My sisters tell me that I once fell off the plank bridge Grandpa laid across the creek. The creek was high with the spring melt, and I would have been swept away but my cousin Tom grabbed one of my hands as I fell and was able to drag me back out. I lost a shoe.
They love to tell this story. I have no memory of it at all. My mother didn't remember it, either, but Mom's memory of our early childhood was extremely spotty. She was overwhelmed by our sheer numbers and blocked most of it out.
My parents-in-law used to park their motor home in the street in front of our house, plug into our electrical service, and stay for months. This was a problem for us. It's exhausting to have guests week after week, whether they sleep in the guest room or at the curb. One year my husband took his mother aside and told her that we simply couldn't host them for such a long time. This provoked a painful argument between them which left my husband tight-lipped and pale.
Some years later, after both of my in-laws had passed away, I mentioned that argument to my husband. He had no memory of it. None. He was certain it had never happened.
My Younger Sister remembers my Older Sister and me going to extreme lengths to scare the bejesus out of her when we were all small and shared a bedroom. OS and I remember how frightened YS was of the dark but we don't think we ever intentionally provoked her. When she was scared she'd leap from her little bed (not wanting her feet to touch the floor, where a snake was likely waiting to bite her) into the big iron bed that OS and I shared, which made sleeping difficult for all of us.
When my second husband (then boyfriend) graduated from college he moved to SoCal to take a job he considered his dream-job. My whole family lived in the Midwest and I had no intention of ever leaving, so when I graduated six months later I took a job in Minnesota. Eventually my husband moved to Minnesota to be with me. Curiously, he never looked for a job while we lived there, but I was frantically busy with work and wedding plans and didn't have time to think about the implications of that. I nagged him a bit (a lot?) and let it go.
At some point, he admitted that he hadn't actually quit his job in SoCal. He was on a leave of absence and had to be back there a month after our wedding. This came as a terrific shock to me, one which rippled through the early years of our marriage and eventually forced us to seek marriage counseling. But here's the tricky part: for years I told that story as though he made his confession after the wedding. One day I got to thinking about it, and it occurred to me that he might have told me before the wedding. I asked him which way he remembered it and he doesn't. Remember it, I mean. He doesn't know when he told me.

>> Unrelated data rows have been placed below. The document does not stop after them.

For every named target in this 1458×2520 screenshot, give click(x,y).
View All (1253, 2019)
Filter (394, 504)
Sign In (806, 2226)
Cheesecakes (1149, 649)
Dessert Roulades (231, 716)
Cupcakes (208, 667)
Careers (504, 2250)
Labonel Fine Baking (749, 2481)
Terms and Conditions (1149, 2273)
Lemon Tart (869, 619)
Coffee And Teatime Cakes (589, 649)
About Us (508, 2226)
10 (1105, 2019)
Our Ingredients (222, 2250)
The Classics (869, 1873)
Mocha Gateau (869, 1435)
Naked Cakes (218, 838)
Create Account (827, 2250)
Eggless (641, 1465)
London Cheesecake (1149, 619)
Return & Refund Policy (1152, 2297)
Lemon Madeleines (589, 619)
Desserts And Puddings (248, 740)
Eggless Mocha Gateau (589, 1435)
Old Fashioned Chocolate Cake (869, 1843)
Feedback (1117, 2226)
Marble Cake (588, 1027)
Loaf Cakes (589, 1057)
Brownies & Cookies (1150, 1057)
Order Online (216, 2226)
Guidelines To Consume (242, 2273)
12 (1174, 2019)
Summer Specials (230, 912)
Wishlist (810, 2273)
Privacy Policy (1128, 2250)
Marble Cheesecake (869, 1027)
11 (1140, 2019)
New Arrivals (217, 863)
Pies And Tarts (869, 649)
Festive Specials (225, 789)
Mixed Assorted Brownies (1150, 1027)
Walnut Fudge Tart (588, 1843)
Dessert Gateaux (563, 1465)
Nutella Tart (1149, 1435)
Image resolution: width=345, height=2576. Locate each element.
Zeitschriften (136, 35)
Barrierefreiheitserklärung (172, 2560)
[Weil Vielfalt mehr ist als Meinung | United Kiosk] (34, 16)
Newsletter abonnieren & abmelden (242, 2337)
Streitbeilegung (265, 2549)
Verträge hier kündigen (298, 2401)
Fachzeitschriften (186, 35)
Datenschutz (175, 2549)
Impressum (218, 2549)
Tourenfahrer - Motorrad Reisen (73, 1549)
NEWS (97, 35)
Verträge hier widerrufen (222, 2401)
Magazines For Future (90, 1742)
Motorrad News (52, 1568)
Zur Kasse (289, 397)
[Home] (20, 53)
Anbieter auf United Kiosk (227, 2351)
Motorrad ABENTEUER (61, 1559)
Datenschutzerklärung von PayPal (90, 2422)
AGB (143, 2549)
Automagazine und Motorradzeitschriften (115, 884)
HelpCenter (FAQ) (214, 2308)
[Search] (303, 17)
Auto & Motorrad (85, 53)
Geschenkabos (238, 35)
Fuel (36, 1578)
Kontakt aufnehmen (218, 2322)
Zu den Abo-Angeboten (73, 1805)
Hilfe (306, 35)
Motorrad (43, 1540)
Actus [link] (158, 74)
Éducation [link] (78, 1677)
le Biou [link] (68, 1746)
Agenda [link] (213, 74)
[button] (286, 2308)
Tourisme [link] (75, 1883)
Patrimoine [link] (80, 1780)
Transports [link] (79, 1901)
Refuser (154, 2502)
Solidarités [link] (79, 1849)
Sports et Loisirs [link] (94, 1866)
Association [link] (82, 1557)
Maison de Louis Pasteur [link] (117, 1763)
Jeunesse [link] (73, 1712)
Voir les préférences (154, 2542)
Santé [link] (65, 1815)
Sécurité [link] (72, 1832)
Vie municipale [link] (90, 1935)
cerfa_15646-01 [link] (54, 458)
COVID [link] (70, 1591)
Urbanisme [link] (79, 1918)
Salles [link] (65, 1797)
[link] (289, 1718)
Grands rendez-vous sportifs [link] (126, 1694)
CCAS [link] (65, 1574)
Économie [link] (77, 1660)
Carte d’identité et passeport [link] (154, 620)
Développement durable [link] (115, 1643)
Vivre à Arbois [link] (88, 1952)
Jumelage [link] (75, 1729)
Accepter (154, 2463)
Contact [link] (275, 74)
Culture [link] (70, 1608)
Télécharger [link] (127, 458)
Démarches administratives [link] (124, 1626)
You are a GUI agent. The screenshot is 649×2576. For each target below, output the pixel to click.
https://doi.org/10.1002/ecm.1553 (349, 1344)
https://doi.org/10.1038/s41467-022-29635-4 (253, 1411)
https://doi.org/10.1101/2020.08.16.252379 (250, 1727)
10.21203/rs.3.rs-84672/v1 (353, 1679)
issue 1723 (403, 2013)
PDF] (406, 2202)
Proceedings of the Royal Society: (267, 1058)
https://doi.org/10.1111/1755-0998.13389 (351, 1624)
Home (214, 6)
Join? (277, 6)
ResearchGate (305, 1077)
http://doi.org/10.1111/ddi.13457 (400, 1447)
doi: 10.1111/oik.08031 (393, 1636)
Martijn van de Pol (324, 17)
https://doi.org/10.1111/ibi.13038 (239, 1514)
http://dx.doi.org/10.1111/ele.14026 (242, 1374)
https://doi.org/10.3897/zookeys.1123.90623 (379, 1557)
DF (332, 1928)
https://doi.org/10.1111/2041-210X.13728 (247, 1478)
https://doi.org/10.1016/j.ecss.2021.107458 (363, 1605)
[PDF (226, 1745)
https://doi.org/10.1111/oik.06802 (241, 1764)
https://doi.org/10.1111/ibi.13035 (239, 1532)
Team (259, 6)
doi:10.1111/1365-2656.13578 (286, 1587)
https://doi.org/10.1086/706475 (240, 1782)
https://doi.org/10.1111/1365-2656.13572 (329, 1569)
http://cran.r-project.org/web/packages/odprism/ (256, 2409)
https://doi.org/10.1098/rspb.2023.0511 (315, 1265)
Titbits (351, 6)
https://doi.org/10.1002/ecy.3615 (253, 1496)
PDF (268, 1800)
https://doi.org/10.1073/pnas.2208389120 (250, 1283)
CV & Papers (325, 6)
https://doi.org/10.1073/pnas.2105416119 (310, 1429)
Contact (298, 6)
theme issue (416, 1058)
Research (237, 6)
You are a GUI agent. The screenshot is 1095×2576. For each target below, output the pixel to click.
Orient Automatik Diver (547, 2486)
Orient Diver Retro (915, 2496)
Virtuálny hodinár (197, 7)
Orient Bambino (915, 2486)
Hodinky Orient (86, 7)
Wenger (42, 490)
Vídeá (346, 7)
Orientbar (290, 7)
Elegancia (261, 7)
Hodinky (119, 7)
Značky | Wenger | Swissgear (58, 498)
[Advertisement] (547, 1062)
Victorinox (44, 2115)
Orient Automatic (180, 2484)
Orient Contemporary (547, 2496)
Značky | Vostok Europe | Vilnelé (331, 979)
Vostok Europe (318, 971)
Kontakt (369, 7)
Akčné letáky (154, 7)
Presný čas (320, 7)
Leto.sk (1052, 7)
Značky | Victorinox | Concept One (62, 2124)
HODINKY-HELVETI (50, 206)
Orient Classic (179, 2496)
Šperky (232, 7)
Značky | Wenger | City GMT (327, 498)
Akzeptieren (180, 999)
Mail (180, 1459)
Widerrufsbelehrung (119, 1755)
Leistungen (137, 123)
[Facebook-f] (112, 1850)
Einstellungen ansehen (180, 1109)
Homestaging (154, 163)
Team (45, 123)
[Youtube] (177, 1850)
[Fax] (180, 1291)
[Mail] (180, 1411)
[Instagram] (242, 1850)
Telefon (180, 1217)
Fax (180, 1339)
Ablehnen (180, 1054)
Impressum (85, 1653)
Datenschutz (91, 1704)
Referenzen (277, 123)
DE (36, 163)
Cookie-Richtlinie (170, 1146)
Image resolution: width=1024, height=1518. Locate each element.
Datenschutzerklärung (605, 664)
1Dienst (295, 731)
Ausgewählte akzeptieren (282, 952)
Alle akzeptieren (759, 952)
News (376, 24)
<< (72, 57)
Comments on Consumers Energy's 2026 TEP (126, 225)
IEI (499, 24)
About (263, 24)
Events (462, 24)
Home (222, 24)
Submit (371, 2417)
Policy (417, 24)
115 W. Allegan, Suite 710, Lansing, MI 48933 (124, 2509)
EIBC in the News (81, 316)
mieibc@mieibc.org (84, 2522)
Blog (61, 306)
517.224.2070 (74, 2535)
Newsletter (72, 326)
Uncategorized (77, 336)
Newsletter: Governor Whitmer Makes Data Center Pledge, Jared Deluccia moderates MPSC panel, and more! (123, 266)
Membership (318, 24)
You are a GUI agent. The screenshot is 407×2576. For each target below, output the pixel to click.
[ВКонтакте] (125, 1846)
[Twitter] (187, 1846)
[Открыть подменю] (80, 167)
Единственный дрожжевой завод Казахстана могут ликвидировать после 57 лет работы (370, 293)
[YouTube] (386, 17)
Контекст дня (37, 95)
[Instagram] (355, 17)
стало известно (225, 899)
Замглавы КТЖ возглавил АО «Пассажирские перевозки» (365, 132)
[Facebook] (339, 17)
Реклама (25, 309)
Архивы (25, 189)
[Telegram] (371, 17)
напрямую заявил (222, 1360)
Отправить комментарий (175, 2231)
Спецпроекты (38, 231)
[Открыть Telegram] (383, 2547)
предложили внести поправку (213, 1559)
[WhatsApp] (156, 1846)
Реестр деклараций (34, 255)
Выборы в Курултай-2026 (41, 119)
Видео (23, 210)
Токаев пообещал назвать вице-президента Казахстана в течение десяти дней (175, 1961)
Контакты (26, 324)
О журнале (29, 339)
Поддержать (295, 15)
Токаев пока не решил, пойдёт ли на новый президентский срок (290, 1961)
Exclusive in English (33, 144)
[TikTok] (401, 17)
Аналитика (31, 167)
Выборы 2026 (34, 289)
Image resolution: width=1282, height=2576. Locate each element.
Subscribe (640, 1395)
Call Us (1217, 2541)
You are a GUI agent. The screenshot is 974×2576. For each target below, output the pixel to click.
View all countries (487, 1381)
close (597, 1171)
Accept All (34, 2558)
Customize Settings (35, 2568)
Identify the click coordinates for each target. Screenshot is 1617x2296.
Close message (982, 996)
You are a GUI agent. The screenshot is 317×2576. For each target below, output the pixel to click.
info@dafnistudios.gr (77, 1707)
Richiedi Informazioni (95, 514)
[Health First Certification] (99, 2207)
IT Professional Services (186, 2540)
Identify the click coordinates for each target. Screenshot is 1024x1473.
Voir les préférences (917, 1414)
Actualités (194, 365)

You see how perfidious a thing memory is, don't you?
As I get older, I trust my memories less and less. The broad strokes are clear enough, but the details get fuzzy. If you had asked me a week ago how many lines I had in "The Man Who Came to Dinner" when we performed it at my high school, I'd have said five or six. Watching the play this weekend (as performed by The Shoestring Players at Youngest Daughter's high school), I was shocked to discover that I had four scenes with several lines apiece. Huh. How about that?
I always thought my grandmother lived with us for at least a year in the C Avenue house which we occupied from the summer of 1956 to the summer of 1958. Looking through old documents, I discover it couldn't have been more than a few months. A month is a long time to an eight-year-old, so a few months could easily translate to a whole year half-a-century down the road. And a small role in a high school drama could shrink to a tiny one. But what's up with that other stuff?
Was I so traumatized by falling in the creek that I buried the whole thing deep? Or maybe I just slipped a bit and lost a shoe, and in my sisters' memories a close thing became a near tragedy. Maybe my husband told me about his leave of absence much sooner than I remember, and the decision I had to make was whether or not to cancel the wedding and not whether or not I wanted to be twice-divorced.
I'm not as worried about what I've forgotten as I am about what I remember. Time, emotions, and other people's retellings of shared events have an effect on our memories. How do we reconcile our varied versions? Silly question. We settle things in our favor. We prefer our own lying eyes to anybody else's.
So, what's the upshot? Well, memory is unreliable. Perspective matters. And, damn it, reality turns out to be highly subjective.